EXTRACT TO READ:
Assuming that $X$ is a square and invertible matrix, the solution to Eq. (4.37) would be simply $h^{†} = X^{−1} y$ . In contrast, when $X$ is not square, the inverse $X^{−1}$ does not exist and a pseudoinverse must be used.

It can be shown that the solution of Eq. (4.36) in the least-squares sense is

h^{†} = X^{+} y,

(4.38)

where $X^{+}$ is the Moore-Penrose pseudoinverse matrix of $X$ (see Appendix A.12.4 for a brief discussion on pseudoinverses).

In most practical cases, for a robust estimation, Eq. (4.37) is an overdetermined system, where the number of equations is larger than the number of unknowns (elements of $\hat{h}$ ).

The number of elements of $\hat{h}$ and $x$ are denoted here as $N_{h}$ and $N_{x}$ , respectively. The convolution matrix $X$ is assumed to be a “tall” matrix with full rank and size $N_{y} × N_{h}$ , where $N_{y} = N_{h} + N_{x} − 1$ . In this case, $X^{+}$ is given by Eq. (A.35) such that Eq. (4.38) corresponds to

h^{†} = X^{+} y = {(X^{H} X)}^{−1} X^{H} y .

(Stored data)
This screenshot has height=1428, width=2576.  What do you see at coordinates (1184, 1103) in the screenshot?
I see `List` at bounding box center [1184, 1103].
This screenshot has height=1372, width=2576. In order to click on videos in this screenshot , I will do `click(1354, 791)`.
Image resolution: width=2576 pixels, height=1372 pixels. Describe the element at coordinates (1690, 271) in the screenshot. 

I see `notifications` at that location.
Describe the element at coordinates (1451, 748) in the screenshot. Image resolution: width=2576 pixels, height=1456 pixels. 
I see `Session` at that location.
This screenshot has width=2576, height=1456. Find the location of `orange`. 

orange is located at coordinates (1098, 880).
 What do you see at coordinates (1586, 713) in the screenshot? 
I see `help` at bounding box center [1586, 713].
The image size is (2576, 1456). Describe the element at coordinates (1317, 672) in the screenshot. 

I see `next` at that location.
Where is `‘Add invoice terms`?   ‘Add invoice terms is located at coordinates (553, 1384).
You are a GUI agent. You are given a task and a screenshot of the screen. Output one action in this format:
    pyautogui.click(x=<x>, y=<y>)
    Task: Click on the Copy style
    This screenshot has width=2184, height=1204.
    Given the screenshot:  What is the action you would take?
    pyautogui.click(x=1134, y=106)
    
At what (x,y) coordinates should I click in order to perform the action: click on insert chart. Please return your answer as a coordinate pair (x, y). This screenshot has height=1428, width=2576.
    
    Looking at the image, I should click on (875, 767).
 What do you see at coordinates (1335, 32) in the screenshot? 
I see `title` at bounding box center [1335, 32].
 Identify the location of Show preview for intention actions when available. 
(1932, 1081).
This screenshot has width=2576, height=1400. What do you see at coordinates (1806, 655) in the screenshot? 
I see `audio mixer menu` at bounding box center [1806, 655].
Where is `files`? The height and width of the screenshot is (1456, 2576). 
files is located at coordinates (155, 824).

WORK TO DO:
1 - In the passage on pseudoinverses, what is the matrix X⁺ called?
2 - Retype the passage on pseudoinverses, starting with "It can be shown" and going on through "discussion on pseudoinverses).".
The stored lines are separate material, apart from the passage on pseudoinverses.

TASK-BY-TASK OUTPUTS:
1 - The Moore-Penrose pseudoinverse matrix of X.

2 -
It can be shown that the solution of Eq. (4.36) in the least-squares sense is

h^{†} = X^{+} y,

(4.38)

where $X^{+}$ is the Moore-Penrose pseudoinverse matrix of $X$ (see Appendix A.12.4 for a brief discussion on pseudoinverses).